17/01/2019
>> Une aggravation du problème du logement, 9 ans après le tremblement de terre du 12 janvier 2010
La situation du logement en Haïti s’est aggravée, 9 ans après le tremblement de terre du 12 janvier 2010, qui avait fait environ 300 000 morts et d’immenses dégâts matériels. Les familles des victimes de la catastrophe continuent de vivre sous des tentes et dans des bidonvilles dans plusieurs communes du département de l’Ouest, indiquent le Bureau des avocats internationaux (BAI), le Mouvement de liberté d’égalité des Haïtiens pour la fraternité (MOLEGRAF), la Coordination des 15 blocs de Canaan (Code-15), le Kolektif viktim kay kraze Peleren 5 et le Konbit ayisyen pou lojman altènatif (KAYLA).
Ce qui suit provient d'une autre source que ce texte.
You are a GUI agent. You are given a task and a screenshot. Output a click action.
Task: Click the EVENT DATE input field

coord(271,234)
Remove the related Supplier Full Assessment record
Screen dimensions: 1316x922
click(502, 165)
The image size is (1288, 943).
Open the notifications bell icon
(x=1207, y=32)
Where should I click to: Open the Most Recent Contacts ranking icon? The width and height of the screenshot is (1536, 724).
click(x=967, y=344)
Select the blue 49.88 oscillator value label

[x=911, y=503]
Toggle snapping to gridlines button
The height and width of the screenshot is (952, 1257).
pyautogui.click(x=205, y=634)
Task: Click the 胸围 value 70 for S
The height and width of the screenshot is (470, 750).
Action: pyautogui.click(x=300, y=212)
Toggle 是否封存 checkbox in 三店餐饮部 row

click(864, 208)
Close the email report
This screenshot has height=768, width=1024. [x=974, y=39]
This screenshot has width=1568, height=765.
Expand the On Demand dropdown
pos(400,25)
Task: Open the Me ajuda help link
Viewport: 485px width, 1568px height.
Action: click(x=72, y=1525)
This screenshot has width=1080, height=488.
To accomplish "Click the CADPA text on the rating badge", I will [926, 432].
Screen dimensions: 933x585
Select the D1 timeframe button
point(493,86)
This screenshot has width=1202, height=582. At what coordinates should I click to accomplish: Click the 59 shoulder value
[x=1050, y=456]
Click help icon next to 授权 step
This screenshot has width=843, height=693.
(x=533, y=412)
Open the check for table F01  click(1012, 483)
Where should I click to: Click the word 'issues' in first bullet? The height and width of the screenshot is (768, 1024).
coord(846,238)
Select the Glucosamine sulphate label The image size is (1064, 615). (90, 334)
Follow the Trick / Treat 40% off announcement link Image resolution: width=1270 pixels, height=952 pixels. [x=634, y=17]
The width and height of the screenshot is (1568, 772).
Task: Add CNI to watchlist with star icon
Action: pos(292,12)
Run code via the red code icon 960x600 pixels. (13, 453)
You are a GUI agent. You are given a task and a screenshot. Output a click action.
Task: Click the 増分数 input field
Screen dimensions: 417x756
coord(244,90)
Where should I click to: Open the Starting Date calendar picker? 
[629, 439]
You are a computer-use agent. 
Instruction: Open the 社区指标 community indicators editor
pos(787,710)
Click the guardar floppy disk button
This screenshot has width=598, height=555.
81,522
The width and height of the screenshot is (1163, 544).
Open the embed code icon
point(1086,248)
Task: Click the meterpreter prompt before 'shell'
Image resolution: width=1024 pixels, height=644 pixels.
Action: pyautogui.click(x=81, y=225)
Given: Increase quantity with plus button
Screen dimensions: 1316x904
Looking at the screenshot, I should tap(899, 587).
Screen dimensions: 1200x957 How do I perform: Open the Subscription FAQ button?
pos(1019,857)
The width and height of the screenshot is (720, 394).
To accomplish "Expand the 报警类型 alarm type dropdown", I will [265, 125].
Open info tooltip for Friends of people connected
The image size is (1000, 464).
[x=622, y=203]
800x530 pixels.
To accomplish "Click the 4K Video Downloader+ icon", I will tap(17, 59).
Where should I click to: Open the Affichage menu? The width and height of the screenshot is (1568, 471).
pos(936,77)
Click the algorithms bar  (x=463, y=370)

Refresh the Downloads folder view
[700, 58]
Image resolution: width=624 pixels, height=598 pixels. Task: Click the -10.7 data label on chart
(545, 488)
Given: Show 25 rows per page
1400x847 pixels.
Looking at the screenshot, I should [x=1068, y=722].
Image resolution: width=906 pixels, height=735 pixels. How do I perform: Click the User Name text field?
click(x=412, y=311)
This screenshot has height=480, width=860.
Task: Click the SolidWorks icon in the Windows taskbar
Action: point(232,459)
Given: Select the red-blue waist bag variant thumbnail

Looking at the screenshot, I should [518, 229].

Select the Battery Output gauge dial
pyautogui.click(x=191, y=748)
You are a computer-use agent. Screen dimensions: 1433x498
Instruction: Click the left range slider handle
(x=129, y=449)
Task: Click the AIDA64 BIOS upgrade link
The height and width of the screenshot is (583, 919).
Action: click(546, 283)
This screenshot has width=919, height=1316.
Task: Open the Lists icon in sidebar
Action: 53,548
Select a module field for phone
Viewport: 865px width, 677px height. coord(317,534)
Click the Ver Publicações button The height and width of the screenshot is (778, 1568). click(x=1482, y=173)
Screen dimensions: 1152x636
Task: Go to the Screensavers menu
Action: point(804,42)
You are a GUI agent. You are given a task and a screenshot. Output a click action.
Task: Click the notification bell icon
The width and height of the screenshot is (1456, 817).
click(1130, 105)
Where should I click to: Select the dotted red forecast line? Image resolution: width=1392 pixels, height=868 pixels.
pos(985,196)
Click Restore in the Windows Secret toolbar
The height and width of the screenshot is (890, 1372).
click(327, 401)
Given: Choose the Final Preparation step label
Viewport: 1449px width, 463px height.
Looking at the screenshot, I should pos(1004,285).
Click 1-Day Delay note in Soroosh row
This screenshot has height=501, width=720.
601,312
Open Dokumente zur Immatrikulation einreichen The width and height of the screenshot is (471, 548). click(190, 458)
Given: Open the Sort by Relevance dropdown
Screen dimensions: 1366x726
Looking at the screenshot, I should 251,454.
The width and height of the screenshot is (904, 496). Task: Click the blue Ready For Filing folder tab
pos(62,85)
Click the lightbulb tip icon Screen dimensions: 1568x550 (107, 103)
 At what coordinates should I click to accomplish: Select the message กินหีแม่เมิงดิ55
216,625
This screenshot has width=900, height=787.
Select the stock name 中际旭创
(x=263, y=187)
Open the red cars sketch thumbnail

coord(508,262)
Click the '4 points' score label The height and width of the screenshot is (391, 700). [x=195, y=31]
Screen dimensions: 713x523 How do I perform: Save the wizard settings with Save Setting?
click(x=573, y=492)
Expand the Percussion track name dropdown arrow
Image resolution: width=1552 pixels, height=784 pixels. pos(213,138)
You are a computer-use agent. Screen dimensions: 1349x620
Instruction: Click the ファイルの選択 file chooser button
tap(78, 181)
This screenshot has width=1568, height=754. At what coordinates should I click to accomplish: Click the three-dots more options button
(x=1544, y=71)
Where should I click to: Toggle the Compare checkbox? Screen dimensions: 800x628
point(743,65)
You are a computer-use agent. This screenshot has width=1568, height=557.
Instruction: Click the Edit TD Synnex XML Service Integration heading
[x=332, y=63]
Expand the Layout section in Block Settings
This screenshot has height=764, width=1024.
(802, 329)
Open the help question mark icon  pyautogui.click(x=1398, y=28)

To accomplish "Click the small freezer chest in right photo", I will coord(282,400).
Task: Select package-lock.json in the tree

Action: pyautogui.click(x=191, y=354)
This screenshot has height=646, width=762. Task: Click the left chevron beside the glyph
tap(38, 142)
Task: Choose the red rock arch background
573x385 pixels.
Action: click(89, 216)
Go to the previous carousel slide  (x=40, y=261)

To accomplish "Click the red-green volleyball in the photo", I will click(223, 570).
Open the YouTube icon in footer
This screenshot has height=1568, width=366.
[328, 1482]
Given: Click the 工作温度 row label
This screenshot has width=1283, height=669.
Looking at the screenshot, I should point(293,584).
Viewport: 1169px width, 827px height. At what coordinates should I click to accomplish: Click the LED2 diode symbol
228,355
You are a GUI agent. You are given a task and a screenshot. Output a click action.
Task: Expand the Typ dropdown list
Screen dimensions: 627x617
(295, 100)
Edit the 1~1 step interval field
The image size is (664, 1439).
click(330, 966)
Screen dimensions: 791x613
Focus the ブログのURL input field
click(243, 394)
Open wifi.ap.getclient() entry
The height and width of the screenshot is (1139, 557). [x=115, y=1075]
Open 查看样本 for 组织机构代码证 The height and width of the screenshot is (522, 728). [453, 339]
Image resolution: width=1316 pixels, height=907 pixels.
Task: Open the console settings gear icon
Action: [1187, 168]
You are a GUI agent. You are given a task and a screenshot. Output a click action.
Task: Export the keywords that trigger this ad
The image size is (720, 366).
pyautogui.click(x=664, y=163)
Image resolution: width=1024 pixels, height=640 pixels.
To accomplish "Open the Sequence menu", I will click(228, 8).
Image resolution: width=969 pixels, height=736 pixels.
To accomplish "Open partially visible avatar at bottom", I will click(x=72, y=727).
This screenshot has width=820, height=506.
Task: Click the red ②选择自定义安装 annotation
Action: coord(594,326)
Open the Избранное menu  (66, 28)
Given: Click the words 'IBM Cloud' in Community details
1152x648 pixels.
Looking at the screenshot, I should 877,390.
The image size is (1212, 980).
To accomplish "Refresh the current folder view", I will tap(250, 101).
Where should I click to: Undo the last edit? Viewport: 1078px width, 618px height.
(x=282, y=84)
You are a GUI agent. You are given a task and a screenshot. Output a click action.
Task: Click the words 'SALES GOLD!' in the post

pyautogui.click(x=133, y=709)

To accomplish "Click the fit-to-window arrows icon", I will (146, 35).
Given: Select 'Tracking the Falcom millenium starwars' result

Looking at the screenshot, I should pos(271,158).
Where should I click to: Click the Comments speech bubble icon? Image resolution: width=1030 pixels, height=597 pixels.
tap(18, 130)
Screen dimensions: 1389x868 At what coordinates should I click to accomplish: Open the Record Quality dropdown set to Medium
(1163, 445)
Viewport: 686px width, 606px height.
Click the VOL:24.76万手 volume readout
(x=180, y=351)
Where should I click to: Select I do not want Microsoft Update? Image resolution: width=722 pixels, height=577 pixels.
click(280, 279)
Ces organisations signalent une accélération des constructions anarchiques dans le pays, notamment à Canaan (bidonville, érigé au nord de la capitale à partir de l’été 2010), sous le regard de l’Etat, « qui n’a aucune politique en matière de logements sociaux ». La lutte pour le droit au logement décent est un combat en faveur de la vie et du respect de la dignité humaine. Elle s’inscrit dans le cadre d’un chambardement du système capitaliste, mis en place et qui est incapable de satisfaire les revendications de la population. Cette bataille vise également à favoriser le jugement de toutes les personnes, soupçonnées d’implication dans la dilapidation présumée de plus de 3 milliards de dollars du PetroCaribe, font valoir ces organisations. Ces fonds pouvaient servir à la construction de véritables logements sociaux, regrettent ces organisations.